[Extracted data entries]

______

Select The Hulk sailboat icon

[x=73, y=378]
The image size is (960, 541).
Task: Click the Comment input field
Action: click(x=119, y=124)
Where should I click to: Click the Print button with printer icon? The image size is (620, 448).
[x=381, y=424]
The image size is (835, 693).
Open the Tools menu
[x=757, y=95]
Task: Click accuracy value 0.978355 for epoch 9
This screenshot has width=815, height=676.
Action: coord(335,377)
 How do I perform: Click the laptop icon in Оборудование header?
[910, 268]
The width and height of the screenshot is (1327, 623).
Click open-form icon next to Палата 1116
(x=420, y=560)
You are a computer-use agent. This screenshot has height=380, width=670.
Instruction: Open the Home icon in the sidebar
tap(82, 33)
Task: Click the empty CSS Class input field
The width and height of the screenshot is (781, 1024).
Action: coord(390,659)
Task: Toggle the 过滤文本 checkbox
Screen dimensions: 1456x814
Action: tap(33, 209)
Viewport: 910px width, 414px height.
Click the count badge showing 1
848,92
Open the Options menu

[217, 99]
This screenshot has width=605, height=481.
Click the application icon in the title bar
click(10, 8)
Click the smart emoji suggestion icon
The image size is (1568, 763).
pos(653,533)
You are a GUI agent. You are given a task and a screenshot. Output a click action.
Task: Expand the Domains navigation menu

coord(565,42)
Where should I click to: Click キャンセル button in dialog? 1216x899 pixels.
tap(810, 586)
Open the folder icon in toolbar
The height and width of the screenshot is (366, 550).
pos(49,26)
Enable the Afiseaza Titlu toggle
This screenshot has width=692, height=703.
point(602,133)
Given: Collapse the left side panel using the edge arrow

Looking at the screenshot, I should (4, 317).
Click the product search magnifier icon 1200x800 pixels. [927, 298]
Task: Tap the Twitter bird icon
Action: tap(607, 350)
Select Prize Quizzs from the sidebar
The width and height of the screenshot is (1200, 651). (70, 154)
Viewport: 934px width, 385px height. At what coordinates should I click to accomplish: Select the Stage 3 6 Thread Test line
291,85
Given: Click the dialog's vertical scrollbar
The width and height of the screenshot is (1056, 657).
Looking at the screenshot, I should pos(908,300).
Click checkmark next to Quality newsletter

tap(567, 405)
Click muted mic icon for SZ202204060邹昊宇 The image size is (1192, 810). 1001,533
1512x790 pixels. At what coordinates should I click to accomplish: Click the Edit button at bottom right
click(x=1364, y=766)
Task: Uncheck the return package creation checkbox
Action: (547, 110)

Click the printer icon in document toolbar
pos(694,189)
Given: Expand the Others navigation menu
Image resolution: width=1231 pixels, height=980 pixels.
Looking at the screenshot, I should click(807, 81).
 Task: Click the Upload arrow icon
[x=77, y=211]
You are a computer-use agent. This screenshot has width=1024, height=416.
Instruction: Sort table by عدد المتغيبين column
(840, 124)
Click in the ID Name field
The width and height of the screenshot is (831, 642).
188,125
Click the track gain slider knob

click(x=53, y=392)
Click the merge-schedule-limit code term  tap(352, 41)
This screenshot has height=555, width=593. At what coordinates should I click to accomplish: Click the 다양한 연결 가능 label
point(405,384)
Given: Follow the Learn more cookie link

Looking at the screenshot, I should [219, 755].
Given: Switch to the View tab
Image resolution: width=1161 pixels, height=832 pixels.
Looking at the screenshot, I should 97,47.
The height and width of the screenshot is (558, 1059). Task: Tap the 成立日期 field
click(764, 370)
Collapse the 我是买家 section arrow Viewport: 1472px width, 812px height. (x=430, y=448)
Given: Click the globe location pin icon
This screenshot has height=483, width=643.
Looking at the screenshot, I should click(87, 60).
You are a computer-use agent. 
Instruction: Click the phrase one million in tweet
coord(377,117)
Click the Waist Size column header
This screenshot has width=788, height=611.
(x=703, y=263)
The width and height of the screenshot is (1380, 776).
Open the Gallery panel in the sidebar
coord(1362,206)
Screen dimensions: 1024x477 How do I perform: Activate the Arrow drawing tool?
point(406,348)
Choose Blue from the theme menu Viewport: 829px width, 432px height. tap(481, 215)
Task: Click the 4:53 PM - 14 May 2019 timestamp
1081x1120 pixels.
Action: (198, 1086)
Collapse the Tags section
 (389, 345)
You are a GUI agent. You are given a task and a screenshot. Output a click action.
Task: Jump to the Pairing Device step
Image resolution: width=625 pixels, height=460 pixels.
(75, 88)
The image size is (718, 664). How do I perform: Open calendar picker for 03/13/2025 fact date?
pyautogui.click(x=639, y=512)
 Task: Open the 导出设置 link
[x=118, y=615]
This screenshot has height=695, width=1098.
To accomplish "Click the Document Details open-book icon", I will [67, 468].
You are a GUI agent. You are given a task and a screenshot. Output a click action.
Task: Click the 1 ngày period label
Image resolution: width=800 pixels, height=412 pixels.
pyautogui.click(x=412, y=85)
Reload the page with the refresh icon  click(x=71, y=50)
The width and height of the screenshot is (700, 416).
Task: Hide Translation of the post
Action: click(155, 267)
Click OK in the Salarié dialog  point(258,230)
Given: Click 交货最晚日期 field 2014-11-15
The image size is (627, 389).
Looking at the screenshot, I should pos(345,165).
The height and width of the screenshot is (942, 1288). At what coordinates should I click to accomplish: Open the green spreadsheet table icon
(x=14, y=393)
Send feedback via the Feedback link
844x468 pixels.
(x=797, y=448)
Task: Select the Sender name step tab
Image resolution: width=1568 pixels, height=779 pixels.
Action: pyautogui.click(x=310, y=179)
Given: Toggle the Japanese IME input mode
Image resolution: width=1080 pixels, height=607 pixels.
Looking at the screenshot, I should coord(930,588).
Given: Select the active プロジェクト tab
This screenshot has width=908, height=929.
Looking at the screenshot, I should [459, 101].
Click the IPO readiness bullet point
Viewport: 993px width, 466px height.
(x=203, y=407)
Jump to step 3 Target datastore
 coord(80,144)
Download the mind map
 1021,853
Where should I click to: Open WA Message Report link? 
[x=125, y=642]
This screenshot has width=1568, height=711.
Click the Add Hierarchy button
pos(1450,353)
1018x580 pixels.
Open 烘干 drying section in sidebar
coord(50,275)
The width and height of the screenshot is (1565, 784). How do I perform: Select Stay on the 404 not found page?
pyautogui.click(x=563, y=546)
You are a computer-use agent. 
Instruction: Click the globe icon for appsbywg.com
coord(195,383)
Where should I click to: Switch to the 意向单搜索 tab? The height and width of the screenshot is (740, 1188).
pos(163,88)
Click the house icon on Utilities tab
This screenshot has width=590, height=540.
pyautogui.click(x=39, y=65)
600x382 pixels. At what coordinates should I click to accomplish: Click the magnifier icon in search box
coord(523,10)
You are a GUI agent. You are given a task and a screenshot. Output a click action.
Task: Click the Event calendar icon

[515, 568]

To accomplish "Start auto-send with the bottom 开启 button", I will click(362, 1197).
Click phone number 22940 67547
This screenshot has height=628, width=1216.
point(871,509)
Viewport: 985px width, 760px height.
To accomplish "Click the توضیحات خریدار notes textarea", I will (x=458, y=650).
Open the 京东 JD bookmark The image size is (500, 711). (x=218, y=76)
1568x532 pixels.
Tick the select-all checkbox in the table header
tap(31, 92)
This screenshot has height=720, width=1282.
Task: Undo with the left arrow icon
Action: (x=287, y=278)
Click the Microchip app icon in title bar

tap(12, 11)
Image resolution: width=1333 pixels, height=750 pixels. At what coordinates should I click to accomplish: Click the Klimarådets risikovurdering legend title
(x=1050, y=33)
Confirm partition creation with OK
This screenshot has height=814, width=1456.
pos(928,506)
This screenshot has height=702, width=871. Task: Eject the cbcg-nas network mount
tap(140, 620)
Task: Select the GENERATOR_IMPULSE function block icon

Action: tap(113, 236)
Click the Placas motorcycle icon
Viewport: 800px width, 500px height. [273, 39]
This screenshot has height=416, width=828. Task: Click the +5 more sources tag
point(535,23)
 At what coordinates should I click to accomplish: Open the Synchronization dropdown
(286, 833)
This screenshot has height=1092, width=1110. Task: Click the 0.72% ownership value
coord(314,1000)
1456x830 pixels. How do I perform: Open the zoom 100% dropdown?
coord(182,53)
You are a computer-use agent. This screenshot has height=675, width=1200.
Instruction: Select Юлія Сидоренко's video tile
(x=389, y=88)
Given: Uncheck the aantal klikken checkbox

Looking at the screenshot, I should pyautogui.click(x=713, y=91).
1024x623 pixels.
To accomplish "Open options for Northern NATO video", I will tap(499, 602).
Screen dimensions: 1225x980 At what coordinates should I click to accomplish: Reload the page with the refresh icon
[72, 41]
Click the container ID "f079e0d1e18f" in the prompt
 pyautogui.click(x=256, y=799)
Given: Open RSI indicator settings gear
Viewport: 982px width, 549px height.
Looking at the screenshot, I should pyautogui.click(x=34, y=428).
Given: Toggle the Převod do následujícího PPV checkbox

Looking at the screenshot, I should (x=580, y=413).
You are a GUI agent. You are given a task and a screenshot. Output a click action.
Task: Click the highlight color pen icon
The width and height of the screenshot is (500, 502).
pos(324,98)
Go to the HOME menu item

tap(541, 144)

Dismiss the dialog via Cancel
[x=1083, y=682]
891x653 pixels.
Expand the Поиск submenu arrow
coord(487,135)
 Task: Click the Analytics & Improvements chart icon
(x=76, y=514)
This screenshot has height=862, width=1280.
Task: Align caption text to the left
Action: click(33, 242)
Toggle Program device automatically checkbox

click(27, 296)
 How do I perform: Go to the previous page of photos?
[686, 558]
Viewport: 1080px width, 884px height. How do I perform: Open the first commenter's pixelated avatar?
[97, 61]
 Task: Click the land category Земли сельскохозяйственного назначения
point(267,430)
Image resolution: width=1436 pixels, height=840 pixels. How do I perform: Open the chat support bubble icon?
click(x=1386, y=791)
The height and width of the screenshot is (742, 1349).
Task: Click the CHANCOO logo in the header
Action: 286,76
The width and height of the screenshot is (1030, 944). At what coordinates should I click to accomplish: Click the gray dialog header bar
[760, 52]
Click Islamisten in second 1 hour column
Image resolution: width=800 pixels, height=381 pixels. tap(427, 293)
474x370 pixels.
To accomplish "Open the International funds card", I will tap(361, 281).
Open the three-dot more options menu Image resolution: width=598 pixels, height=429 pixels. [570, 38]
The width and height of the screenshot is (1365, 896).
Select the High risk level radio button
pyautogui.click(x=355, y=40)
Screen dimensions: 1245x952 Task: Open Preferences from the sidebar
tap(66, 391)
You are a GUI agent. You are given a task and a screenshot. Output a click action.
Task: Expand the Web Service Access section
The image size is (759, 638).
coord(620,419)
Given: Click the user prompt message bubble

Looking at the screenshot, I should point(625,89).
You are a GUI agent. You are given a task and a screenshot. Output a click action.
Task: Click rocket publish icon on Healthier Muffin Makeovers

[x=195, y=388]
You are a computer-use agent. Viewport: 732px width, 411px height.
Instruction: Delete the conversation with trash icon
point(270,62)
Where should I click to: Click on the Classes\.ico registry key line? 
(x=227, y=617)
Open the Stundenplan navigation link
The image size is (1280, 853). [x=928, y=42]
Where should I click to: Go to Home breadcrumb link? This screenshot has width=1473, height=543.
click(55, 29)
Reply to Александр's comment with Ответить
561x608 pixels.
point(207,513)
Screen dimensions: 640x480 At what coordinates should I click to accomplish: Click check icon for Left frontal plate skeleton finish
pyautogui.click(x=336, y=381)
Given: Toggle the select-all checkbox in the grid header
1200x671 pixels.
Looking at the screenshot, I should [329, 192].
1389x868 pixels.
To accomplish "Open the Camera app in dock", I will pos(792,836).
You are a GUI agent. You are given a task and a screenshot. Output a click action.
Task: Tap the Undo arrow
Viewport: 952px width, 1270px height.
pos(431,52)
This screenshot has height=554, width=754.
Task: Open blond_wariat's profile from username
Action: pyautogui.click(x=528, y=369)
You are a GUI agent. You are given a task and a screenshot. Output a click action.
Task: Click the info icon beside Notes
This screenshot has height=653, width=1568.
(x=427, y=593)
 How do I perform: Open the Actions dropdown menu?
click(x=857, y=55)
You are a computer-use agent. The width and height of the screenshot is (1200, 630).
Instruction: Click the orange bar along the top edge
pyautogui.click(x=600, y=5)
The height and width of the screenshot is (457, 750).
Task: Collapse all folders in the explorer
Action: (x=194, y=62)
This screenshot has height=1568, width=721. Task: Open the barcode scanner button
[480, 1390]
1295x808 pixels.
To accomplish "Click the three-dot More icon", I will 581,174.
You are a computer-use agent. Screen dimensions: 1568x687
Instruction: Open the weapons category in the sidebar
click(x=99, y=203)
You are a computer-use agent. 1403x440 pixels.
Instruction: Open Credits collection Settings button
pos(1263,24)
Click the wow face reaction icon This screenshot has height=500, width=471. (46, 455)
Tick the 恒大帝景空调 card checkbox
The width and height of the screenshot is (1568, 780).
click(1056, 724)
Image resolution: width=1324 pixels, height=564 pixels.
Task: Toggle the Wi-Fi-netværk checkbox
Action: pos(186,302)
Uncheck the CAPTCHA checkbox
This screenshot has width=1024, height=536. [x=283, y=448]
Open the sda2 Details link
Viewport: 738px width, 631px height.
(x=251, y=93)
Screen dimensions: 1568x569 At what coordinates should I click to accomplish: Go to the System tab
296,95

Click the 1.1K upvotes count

______

(WHAT IS BEING ASKED)
From the entries above, extract every line where the word "Details" appears.

(OUTPUT BELOW)
To accomplish "Click the Document Details open-book icon", I will [67, 468].
Open the sda2 Details link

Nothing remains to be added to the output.